8. Make a pot of vegetable & lentil soup or a stew that’s heavy on veggies and easy on the meat.
They make great comfort food.
9. Let them eat lettuce!
The trick is to make a sweet salad dressing (salad without dressing is boring). Here is a classic vinaigrette recipe with some honey added to make it much more palatable. As your kids become accustomed to eating salad, you can dial back the honey. Starting them on the crispy stem of Kos lettuce is another great way to get them eating lettuce.
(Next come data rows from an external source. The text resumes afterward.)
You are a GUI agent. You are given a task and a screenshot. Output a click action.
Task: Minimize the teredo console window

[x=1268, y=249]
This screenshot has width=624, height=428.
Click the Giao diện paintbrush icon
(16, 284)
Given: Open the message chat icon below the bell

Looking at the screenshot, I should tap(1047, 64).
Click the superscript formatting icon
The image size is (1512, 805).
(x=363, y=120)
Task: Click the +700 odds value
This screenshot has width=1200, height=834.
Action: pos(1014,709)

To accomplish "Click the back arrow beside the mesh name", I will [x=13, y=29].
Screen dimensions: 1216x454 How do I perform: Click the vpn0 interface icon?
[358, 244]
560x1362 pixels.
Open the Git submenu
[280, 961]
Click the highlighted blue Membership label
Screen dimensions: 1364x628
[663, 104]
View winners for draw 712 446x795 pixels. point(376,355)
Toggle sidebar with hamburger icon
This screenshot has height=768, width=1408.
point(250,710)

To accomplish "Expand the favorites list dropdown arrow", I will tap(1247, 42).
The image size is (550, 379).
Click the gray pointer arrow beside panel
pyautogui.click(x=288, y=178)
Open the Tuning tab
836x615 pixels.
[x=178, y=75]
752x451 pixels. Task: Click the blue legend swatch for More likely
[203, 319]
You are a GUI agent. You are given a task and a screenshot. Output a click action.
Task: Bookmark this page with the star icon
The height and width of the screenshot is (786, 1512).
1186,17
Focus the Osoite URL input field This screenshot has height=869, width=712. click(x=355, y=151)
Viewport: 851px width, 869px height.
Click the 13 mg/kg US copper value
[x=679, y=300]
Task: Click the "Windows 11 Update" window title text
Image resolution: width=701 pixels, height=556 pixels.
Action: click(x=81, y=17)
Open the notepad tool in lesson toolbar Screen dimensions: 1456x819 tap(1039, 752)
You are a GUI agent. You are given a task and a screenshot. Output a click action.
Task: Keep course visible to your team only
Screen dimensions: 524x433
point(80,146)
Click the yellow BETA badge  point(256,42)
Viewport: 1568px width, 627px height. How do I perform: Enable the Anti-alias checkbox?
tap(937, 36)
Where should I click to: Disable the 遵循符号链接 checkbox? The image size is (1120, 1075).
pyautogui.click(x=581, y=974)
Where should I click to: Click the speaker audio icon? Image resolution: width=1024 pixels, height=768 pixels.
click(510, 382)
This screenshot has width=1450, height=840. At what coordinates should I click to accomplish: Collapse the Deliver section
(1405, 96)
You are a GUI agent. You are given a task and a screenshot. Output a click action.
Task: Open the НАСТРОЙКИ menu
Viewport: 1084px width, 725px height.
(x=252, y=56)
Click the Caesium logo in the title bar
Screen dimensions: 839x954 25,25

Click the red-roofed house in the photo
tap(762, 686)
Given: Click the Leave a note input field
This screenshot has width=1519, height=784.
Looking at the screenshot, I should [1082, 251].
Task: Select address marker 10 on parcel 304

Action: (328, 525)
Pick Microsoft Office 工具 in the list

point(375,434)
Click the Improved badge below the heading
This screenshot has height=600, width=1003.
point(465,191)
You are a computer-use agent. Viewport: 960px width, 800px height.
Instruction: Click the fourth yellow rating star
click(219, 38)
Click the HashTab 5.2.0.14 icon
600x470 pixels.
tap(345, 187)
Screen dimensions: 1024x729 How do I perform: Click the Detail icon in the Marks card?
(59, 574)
It’s crunchy & juicy.
Vinaigrette keeps for ages in the fridge, so I always make a full jar to use through the week – it’s a good way to get that 30ml (2 tbs) of olive oil a day we need to protect our cardiovascular systems. You may find the oil & vinegar separate over time & it needs a shake again. Shop bought vinaigrettes don’t separate because they have emulsifiers in them. I’d rather shake my jam jar – emulsifiers are linked to gut inflammation and bowel cancer. If you want a thinner vinaigrette that holds together longer, add some water & then blend in a nutribullet/ with a hand blender. It’ll stay together for ages that way, and you can use it to add goodness to your salad every day.